The four seasons are barely connected to each other except for their shared universe. The actors do not carry over to each season like the iconic AHS cast.
Murphy prides himself as a creator who values diversity and has repeatedly criticized some acclaimed work similar to his as “dowdy, middle-aged, white-male showrunners writing about dowdy, middle-aged, white-male antiheroes.”
Fargo is categorized as a Black series combining crime-drama with a bit of comedy. Its humor could be seen as the signature that replaces Murphy’s theatrical flairs. AHS fans will find bloodshed here, and there’s no lack of thrilling suspense. Fargo uses similar elements from far-off worlds and fantasy encounters and places them in crime scenarios.
4) Poltergeist (1982), Zodiac (2007) and Panic Room (2002)
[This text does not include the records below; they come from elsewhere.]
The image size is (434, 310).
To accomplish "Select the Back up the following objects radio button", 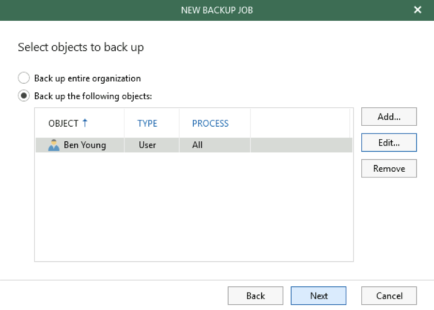I will tap(24, 96).
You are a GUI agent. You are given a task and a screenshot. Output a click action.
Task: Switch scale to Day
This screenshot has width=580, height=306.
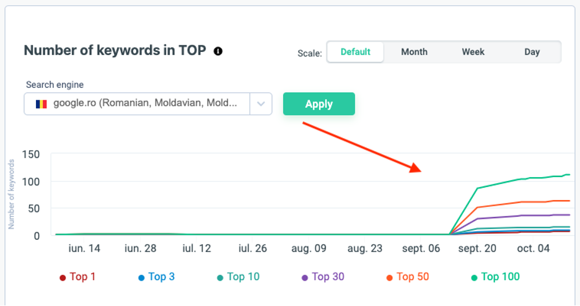(x=532, y=52)
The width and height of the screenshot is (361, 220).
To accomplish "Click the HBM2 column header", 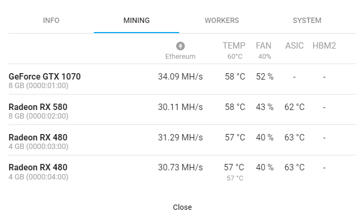I will pyautogui.click(x=324, y=46).
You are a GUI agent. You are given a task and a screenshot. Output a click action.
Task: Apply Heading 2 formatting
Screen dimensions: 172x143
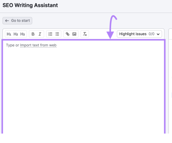point(16,34)
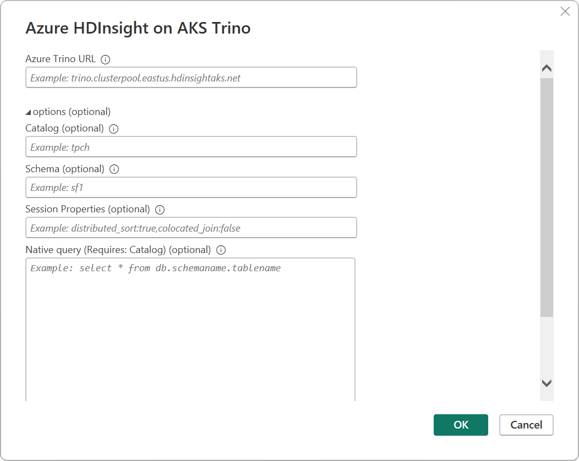Focus the Schema input showing Example: sf1
This screenshot has height=461, width=579.
coord(191,187)
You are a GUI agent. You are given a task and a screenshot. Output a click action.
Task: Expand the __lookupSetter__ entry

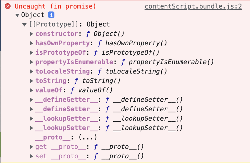[x=31, y=128]
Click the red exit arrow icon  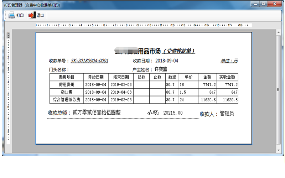coord(32,15)
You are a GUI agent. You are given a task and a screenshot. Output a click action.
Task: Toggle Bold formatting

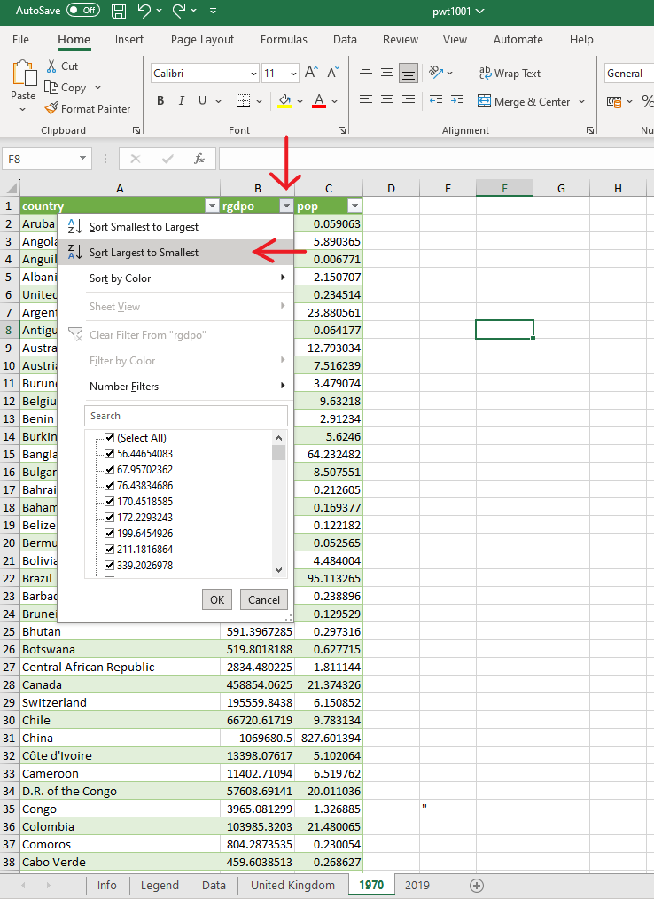[x=160, y=101]
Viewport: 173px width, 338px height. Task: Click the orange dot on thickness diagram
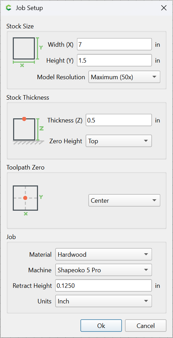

It only feels right to recommend some of what inspired Ryan Murphy. He notes Steven Spielberg and David Fincher as two of his favorite directors. Particularly, he calls Fincher his role model, not only for some of his dark work, but for the fact that he “doesn’t give a fuck” about what people think of him.
Honor Murphy’s favorites by watching some horror hits this season. The Zodiac Killer is even included in AHS. While Spielberg and Fincher’s classics are not similar to Murphy’s infamous production style, they will still fit perfectly in a Halloween movie night lineup.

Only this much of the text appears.